Data entries
---*---

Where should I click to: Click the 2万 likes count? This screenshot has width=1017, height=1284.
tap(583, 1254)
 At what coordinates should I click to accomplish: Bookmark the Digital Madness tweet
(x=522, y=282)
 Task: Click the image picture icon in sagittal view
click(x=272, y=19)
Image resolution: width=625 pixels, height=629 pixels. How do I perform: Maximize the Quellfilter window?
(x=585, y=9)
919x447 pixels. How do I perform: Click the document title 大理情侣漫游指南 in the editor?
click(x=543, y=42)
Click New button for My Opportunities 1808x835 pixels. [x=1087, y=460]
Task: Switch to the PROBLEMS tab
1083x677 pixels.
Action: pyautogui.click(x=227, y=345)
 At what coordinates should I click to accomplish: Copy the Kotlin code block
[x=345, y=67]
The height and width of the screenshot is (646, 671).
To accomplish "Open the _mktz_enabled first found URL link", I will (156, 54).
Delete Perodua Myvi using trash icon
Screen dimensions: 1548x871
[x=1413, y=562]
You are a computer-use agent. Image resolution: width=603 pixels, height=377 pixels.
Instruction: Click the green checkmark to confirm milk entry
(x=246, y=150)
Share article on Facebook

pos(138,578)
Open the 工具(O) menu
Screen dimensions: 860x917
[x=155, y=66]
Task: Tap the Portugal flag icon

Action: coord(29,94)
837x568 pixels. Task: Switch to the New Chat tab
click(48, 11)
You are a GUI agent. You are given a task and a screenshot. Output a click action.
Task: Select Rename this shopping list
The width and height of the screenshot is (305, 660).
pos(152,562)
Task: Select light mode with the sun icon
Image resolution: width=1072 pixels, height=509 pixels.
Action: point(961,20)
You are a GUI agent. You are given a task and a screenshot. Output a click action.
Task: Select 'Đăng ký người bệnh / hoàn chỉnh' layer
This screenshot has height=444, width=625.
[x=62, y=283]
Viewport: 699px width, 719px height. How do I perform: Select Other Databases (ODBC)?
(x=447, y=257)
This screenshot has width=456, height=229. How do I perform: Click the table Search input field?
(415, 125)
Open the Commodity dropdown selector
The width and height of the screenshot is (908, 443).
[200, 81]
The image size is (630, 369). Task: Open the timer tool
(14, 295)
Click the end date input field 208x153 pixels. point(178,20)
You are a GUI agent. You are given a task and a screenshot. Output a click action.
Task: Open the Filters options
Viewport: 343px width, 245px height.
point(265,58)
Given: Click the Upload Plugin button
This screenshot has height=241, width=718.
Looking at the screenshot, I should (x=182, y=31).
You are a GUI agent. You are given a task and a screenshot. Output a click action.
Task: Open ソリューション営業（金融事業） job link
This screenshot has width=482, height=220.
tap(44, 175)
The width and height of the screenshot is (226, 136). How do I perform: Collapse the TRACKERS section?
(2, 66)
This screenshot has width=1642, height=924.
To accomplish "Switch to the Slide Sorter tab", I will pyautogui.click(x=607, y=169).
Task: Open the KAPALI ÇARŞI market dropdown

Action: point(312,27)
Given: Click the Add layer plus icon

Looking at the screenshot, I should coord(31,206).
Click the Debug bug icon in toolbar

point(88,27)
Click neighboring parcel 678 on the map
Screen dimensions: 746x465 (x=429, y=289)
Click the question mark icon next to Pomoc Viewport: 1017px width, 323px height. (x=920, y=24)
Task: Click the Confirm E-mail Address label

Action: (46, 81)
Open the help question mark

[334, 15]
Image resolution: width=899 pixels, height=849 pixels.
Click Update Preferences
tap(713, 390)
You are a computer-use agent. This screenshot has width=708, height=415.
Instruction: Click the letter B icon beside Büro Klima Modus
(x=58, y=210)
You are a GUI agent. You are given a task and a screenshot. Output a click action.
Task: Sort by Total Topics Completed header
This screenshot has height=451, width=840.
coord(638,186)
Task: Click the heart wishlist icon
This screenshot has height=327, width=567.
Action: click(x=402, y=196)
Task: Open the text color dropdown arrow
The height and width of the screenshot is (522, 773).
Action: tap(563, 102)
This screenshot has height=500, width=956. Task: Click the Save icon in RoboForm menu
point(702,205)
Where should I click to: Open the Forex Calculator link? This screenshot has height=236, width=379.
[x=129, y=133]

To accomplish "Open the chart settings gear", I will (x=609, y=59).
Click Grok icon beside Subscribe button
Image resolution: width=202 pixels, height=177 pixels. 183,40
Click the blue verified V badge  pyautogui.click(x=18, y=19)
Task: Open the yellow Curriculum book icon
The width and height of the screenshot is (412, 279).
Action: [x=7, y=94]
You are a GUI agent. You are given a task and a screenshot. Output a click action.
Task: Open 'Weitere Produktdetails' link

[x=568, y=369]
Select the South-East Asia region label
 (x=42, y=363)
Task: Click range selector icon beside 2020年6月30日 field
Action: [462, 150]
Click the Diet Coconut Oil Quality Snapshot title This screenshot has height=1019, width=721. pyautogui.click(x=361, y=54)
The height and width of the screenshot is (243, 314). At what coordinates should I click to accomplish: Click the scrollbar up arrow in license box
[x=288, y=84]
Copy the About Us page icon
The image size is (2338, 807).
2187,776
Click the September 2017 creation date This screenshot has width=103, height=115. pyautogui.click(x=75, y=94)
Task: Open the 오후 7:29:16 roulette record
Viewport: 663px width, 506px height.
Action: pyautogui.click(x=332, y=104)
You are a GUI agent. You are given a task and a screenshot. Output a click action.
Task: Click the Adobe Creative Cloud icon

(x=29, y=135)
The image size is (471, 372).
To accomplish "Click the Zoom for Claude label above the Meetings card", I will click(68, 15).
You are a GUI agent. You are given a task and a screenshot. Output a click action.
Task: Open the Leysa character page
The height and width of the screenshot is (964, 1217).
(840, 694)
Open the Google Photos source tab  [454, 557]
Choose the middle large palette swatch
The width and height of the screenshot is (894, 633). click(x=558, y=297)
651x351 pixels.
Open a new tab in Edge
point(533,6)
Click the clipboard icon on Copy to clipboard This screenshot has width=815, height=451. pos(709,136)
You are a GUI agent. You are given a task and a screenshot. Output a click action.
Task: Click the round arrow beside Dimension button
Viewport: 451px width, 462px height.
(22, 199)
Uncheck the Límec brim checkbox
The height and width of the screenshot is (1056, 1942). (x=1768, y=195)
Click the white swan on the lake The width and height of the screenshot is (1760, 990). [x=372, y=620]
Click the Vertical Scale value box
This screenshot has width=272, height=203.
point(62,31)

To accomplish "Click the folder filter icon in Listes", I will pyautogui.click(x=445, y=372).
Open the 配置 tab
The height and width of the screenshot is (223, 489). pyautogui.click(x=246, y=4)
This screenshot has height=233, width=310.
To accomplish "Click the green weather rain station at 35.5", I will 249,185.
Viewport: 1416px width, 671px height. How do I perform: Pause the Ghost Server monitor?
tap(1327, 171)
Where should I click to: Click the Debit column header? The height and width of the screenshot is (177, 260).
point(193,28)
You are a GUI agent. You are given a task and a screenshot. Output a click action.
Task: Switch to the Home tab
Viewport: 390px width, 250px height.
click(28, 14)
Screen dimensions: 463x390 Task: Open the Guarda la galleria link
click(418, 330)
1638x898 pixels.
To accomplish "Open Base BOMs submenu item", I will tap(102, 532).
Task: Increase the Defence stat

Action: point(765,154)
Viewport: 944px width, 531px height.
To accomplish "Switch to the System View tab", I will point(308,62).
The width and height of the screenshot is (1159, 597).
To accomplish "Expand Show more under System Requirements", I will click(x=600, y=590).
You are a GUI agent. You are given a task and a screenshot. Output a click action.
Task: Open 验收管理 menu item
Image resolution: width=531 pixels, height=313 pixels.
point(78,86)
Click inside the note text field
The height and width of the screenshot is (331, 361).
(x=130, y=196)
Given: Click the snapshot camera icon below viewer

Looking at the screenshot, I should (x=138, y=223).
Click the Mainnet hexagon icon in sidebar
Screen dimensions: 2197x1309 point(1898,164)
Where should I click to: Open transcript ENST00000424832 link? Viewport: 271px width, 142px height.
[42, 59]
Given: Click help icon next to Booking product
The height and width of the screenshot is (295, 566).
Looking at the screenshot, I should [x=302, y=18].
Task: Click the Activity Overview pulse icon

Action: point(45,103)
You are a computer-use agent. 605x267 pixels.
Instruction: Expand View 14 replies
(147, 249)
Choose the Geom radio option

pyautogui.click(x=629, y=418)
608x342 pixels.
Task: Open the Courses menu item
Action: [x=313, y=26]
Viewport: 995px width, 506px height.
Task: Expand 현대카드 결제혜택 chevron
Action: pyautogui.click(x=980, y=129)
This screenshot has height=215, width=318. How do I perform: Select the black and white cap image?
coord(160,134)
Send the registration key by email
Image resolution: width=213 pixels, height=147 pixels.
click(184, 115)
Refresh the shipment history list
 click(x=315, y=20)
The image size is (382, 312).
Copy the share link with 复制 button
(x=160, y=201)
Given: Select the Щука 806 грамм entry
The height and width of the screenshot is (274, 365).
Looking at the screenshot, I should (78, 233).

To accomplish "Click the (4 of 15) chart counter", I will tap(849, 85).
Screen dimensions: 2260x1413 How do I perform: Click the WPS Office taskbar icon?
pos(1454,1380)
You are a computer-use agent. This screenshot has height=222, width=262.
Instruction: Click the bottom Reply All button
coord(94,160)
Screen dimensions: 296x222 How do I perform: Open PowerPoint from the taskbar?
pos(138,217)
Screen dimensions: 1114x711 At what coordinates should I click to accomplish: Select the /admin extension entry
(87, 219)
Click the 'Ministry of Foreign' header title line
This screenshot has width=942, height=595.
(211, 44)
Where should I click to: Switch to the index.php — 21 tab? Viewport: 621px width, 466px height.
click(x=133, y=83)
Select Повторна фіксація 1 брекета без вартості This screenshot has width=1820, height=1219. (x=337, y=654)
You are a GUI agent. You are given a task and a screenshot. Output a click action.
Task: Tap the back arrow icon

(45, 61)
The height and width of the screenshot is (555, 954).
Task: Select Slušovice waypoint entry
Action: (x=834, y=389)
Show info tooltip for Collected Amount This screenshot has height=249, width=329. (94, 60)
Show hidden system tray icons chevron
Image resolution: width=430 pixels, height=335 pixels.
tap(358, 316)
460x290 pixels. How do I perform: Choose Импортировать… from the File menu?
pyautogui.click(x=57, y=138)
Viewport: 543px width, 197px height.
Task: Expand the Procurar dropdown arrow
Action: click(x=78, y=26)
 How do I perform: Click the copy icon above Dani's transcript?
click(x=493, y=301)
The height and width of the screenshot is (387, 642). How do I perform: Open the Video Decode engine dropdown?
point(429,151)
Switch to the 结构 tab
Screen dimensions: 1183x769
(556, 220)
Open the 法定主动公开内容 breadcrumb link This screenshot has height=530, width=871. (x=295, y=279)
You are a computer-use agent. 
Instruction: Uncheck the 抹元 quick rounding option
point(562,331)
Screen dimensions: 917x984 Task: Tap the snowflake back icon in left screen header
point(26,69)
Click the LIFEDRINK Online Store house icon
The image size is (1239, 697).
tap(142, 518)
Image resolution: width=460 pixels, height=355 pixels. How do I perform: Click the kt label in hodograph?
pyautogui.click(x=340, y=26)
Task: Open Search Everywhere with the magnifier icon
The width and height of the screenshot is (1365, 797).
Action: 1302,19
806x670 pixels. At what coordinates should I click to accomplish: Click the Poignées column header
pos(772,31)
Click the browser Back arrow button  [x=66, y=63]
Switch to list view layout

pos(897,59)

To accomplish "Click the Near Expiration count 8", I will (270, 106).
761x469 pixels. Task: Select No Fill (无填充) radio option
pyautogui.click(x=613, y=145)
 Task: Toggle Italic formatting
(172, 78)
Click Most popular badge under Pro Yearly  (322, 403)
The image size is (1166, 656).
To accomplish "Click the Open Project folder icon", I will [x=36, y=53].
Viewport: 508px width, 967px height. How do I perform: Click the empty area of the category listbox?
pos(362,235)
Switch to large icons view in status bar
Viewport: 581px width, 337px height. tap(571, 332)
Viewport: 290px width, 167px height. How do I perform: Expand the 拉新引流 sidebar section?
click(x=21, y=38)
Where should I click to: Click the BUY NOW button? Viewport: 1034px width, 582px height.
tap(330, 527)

---*---

**Directive**
Please set down the rows from the line with "Refresh the shipment history list" to the line with "pos(138,217)" exactly as they appear, including both of those lines.

**Written answer**
Refresh the shipment history list
 click(x=315, y=20)
The image size is (382, 312).
Copy the share link with 复制 button
(x=160, y=201)
Given: Select the Щука 806 грамм entry
The height and width of the screenshot is (274, 365).
Looking at the screenshot, I should (78, 233).

To accomplish "Click the (4 of 15) chart counter", I will tap(849, 85).
Screen dimensions: 2260x1413 How do I perform: Click the WPS Office taskbar icon?
pos(1454,1380)
You are a computer-use agent. This screenshot has height=222, width=262.
Instruction: Click the bottom Reply All button
coord(94,160)
Screen dimensions: 296x222 How do I perform: Open PowerPoint from the taskbar?
pos(138,217)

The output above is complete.